Anreizprobleme mit weitreichenden Folgen
Im vorigen Absatz werden Anreizprobleme angedeutet, die zwischen Vertriebler, Team und Kunde entstehen und aus einem Miteinander ein Gegeneinander machen. Eines der offensichtlicheren sei hier stellvertretend für viele andere genannt: Vertriebler und Projektleiter beziehungsweise – genau so schlimm – Abteilungsleiter werden mitunter am eingespielten Umsatz gemessen, teilweise sogar mittels Fixum und variablem Provisions-Anteil/Bonus. Dies erzeugt sofort und unmittelbar den Interessen der Gruppe gegenläufige Anreize: Nun wird jeder Auftrag, der Umsatz bringt, interessant – unabhängig davon, ob dieser zum Team passt und die Wertschöpfung bestmöglich erbracht werden kann. Preisnachlässe, um Kunden zu ködern, werden ein probates Mittel. Wohlgemerkt: Unterm Strich ergeben zehn Aufträge für jeweils 10.000 Euro in Summe auch 100.000 Euro. Zehn Aufträge verursachen jedoch innerhalb der Organisation deutlich andere Auswirkungen durch Wechselwirkungen und Abhängigkeiten als beispielsweise ein Auftrag für 100.000 Euro. Offener oder verdeckter Widerstand der anderen Mitarbeiter ist zu erwarten. Das Zusammenspiel nimmt Schaden. Die unsichtbaren Kosten sind hoch.
Fazit
Jeder der potentiell mit dem Kunden an einer Problemlösung arbeitet, sollte die Möglichkeit haben, bei den gemeinsamen, vorbereitenden Gesprächen dabei zu sein, um am Ende die Möglichkeiten und Optionen eines möglichen Angebots zu erarbeiten. In der Erwartung, dass – sollte es zu einer Zusammenarbeit kommen – diese auch reibungsloser, kreativer und schneller erfolgen wird, und das erhoffte Ergebnis früher eintritt. So kann ein gemeinsames Problemverständnis entstehen, dass im besten Fall einen Sog der Begeisterung erzeugt, zumindest aber dafür sorgt, dass während der Zusammenarbeit Klarheit entsteht. Um eine ausreichende Klarheit zu erreichen, bedarf es meist mehrerer Gespräche. Das widerspricht dem Glaubenssatz, dass man den Kunden schnell überzeugen müsse, und alle Ein- und Vorwände möglichst schnell zu entkräften habe.

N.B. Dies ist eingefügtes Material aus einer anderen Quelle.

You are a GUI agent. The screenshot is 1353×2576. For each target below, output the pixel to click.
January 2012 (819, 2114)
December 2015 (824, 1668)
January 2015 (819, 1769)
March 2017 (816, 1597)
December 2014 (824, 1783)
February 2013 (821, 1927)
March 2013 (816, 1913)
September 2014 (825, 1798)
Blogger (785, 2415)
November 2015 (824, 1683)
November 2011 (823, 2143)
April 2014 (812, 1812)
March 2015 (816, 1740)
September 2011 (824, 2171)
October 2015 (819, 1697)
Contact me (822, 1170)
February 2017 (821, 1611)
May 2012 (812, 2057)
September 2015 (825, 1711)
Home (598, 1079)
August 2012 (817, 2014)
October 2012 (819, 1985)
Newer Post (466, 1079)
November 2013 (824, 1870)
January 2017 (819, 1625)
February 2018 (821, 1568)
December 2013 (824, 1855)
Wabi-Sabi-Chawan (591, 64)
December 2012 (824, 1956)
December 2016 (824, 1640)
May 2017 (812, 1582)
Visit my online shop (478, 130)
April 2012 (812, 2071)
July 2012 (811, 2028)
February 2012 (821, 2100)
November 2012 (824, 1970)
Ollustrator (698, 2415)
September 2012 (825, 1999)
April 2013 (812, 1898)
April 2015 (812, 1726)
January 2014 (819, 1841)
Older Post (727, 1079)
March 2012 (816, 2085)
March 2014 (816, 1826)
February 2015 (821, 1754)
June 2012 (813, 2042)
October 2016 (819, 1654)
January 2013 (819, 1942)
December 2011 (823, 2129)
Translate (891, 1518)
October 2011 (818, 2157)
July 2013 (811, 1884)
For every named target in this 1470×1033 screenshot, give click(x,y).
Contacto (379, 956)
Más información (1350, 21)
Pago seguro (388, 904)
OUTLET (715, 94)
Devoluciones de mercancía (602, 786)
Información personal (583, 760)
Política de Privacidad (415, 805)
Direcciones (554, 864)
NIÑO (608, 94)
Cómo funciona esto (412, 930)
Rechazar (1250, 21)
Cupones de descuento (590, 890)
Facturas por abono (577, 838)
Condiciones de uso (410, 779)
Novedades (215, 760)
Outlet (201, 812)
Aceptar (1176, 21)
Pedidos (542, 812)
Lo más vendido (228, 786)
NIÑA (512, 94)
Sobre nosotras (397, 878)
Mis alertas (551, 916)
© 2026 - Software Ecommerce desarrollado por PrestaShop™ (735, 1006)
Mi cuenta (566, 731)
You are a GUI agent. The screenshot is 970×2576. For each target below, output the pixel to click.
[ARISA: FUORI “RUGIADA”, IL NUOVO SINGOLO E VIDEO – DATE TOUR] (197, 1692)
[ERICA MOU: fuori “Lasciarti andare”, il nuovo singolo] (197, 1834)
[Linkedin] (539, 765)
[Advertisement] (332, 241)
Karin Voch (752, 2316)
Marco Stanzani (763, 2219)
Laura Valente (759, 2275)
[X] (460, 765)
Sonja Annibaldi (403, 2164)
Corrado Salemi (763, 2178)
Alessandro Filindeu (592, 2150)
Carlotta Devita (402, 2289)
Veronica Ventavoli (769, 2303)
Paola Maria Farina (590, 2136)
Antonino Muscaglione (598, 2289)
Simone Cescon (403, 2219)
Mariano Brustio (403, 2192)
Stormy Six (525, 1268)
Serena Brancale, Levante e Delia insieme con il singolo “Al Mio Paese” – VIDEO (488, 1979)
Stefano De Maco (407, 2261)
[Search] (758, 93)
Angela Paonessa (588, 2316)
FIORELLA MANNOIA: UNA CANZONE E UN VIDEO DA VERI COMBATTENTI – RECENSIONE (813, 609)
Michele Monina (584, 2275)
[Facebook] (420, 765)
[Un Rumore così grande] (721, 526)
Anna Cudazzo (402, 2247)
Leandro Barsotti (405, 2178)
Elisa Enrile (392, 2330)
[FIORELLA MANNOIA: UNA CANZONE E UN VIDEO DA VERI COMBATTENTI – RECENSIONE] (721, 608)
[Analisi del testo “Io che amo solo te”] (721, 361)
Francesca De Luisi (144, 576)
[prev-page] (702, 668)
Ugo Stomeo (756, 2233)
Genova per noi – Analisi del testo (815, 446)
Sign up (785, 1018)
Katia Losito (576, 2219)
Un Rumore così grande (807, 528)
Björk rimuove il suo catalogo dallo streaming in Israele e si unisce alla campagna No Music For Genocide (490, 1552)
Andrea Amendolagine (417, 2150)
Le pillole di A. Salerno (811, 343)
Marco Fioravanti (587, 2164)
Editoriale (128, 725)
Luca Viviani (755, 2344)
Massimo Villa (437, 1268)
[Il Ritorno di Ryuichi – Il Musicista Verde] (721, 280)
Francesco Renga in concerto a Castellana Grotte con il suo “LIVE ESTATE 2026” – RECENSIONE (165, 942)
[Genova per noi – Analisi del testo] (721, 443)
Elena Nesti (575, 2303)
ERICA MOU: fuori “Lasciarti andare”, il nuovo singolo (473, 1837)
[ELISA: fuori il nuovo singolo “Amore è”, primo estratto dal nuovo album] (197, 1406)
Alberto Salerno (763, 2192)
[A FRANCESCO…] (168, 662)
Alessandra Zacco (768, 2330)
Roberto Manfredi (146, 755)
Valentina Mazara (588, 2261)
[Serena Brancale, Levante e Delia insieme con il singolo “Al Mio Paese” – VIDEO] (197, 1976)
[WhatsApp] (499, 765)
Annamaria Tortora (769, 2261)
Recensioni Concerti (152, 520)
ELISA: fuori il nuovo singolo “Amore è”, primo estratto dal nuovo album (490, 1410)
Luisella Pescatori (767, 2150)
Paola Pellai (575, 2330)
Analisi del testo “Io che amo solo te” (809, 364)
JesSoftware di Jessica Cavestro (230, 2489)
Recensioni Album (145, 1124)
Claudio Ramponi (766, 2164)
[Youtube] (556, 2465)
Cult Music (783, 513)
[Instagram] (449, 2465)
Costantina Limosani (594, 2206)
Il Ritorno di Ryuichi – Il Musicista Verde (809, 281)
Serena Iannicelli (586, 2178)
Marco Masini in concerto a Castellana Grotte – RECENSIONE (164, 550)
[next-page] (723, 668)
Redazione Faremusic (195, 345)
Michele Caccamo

Man müsse den »Sack schnell zu machen«, da sonst der Kunde woanders kaufen würde. Natürlich kann passieren, dass sich ein Kunde gegen eine Zusammenarbeit entscheidet: Aber nur wenn wir dem Kunden ausreichend Zeit für eine freie Entscheidung lassen, wird er sich wahrscheinlich für uns entscheiden.